Julia: E outra coisa que é essa questão de respeito, que acho que falta muito. E essa intimidade – acho que essas são duas coisas muito tóxicas na cultura brasileira, de modo geral – que as pessoas acham que têm uma intimidade que elas não têm, e com isso vem junto uma falta de respeito, às vezes até bullying. E aí vem essas piadas, racistas, de chegar e dizer… de usar estereótipos tóxicos pra fazer uma brincadeira com alguém. Então, já aconteceu várias vezes a gente andar na rua e alguém chegar e dizer pro Diego qualquer coisa, sei lá, “xing-ling”, umas coisas assim, sabe? E, tipo, as pessoas deveriam simplesmente ter mais respeito pelas outras, de modo geral. Nem estou falando de respeito às pessoas trans, mas respeito no geral. Eu acho que isso é fundamental.
Isabela: Sim, sim. Só estou aumentando, melhorando o brilho da câmera. Estava muito escuro. Sim, com certeza.
Julia: Tem um outro negócio nessa mesma linha, que é… eu odeio falar no telefone porque minha voz é grave e eu não faço muito esforço pra ela não ser, só que, tipo, eu me apresento para as pessoas, falo, “ah, é Julia”, aí do nada a pessoa começa a me tratar no masculino, assim. Então, “ah, Julia”, sei lá, e aí fala no masculino, umas coisas bizarras, assim.
Diego: Pra mim, acontece meio que o contrário, porque eu ainda não retifiquei meu nome. Então, sei lá. Conta de telefone, tá no nome morto, aí a pessoa fala, “eu quero falar com sei lá quem”. Eu falo, “pode falar”. E a pessoa fica, tipo… ela fica um tempo, assim, meio bugada. Mas ela, tá, dá continuidade. Só que eu vejo que enquanto ela vai falando comigo, ela vai falando no masculino. Sendo que, tipo… ah, no meu caso, isso é bom, sabe? Mas a pessoa tá se deixando levar só pela voz, sabe? E isso é muito…
Julia: [Observando o chat] Tinha perguntas ali?
Diego: Uh-huh.
Isabela: É, tem uma pergunta aqui do Fernando. Hã… deixa eu ver se teve mais alguma. É… [lendo o chat] “A parte de lidar com a família com preconceito em relação a ser trans. Além dos relatos que vocês trouxeram, como mais vocês sugerem lidar com essa situação?” Lidar com a situação?
Julia: A situação da família ser mais preconceituosa e tal, imagino que seja isso.
Isabela: Uh-huh.

◆ TAREFA A REALIZAR ◆
Reescreva de forma mais breve o parágrafo da conversa que começa com "Tem um outro negócio nessa mesma linha", mantendo os fatos principais.

◆ MATERIAL COLETADO ◆
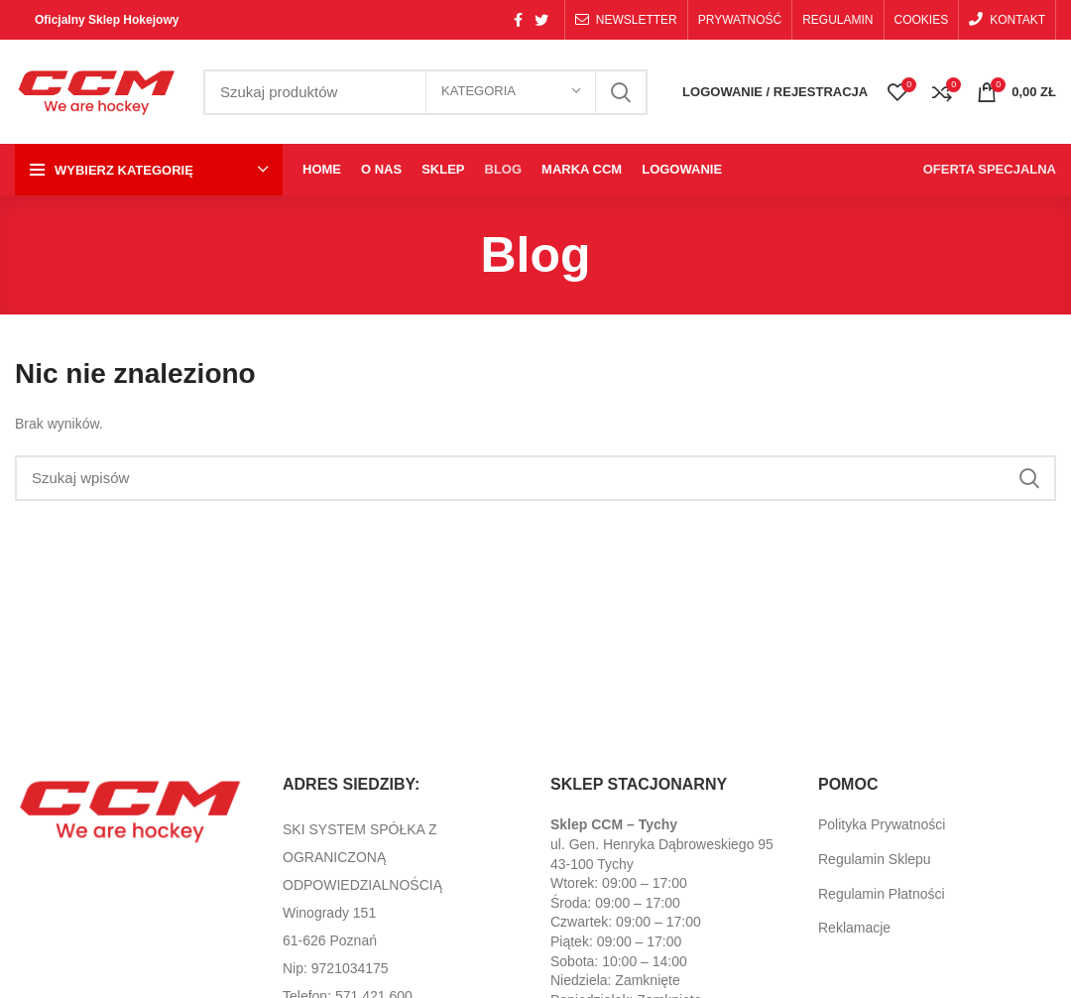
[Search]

◆ RESPOSTA À TAREFA ◆
Julia odeia falar ao telefone porque tem a voz grave e não se esforça para que ela não seja. Mesmo se apresentando como Julia, do nada as pessoas passam a tratar Julia no masculino.